━━━━━ DATA SUPPLIED

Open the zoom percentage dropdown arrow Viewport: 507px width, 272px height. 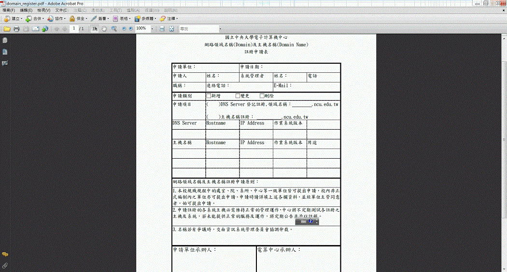click(152, 29)
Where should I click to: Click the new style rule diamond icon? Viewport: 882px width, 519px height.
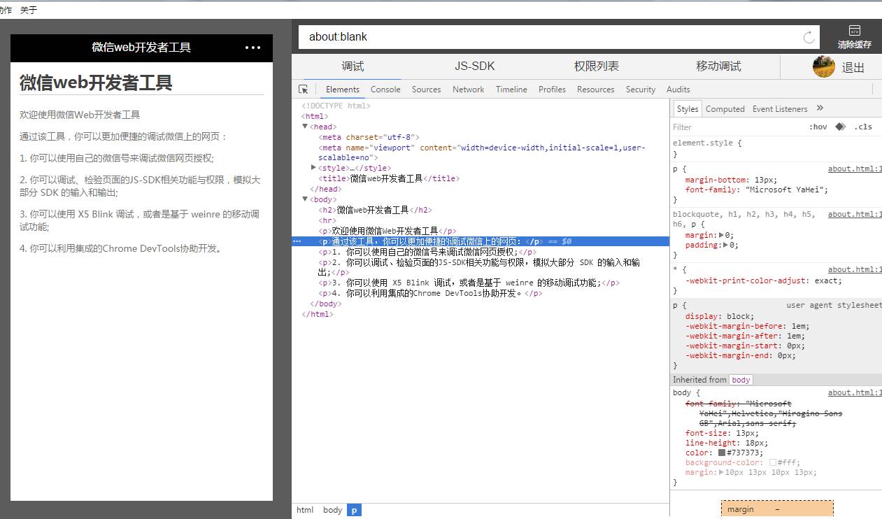[x=840, y=127]
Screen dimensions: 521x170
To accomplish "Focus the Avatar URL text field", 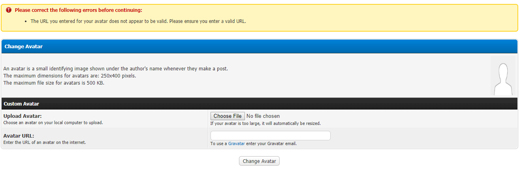I will tap(270, 136).
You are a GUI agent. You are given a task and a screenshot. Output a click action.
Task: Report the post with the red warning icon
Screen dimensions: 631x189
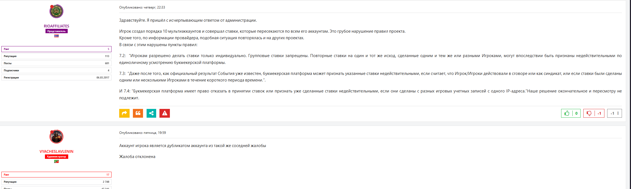[x=165, y=113]
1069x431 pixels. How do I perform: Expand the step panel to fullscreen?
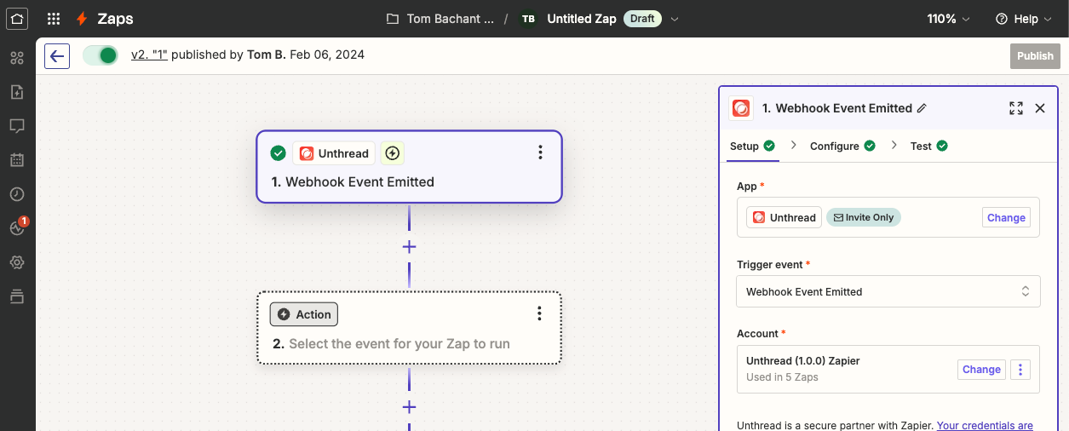1015,108
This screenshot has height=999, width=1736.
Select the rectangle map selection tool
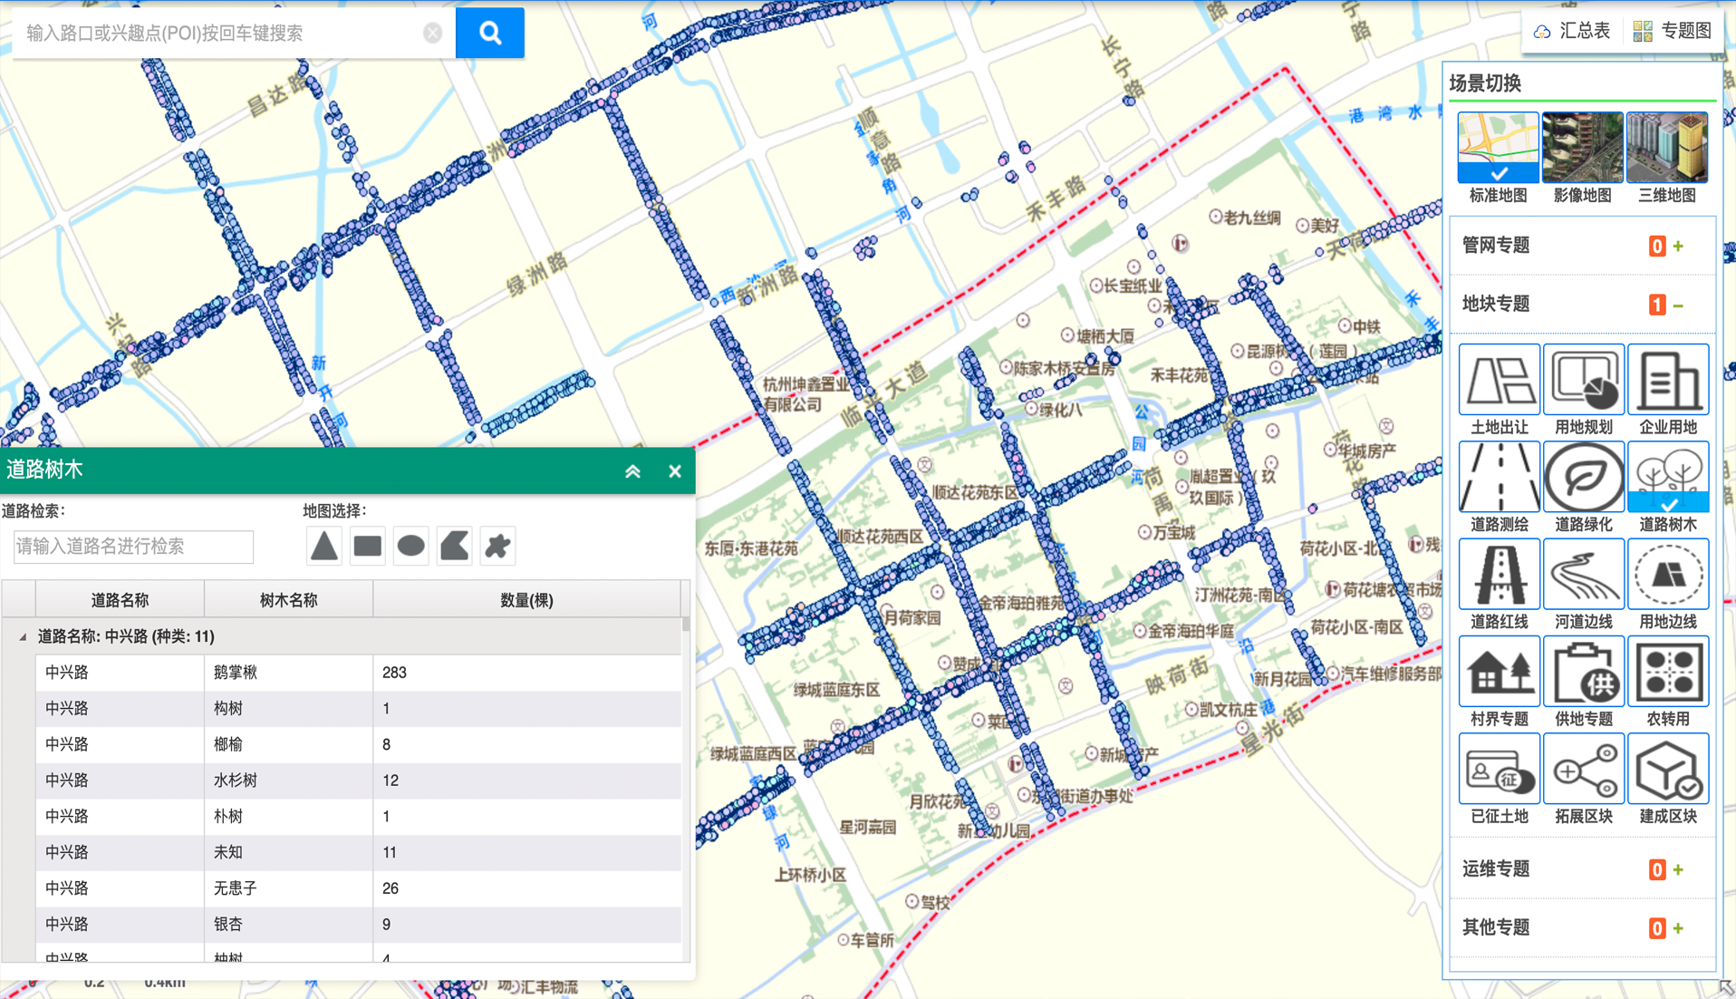[x=367, y=546]
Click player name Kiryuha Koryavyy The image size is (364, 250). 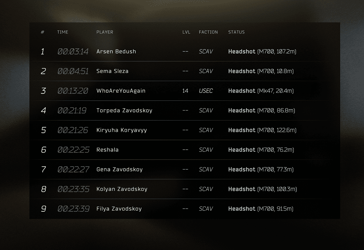pyautogui.click(x=122, y=130)
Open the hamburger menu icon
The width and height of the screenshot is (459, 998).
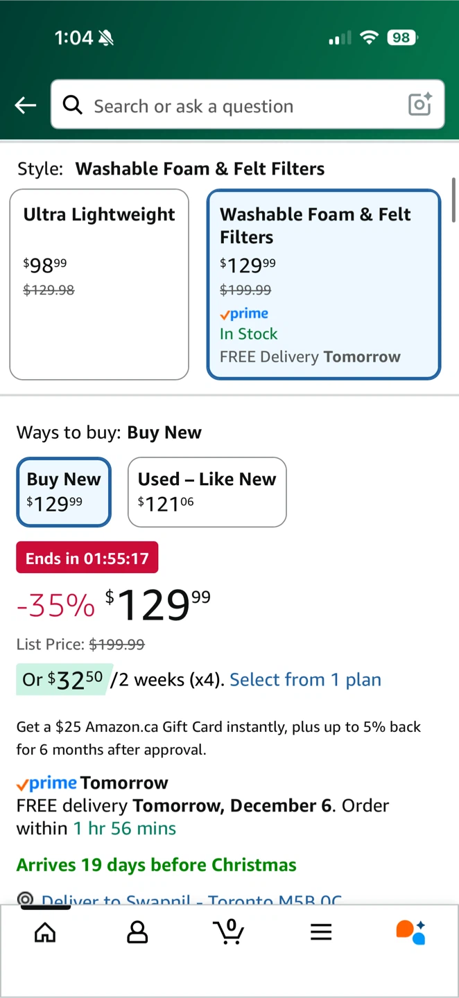point(321,932)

━━━━━━━━━━

**YOUR INSTRUCTIONS**. When the line containing "The width and" is reached, write out that line and each one after it exactly, ending with the last line of the records; pictures are not copied.

**SOLUTION TO THE PROBLEM**.
The width and height of the screenshot is (459, 998).
point(321,932)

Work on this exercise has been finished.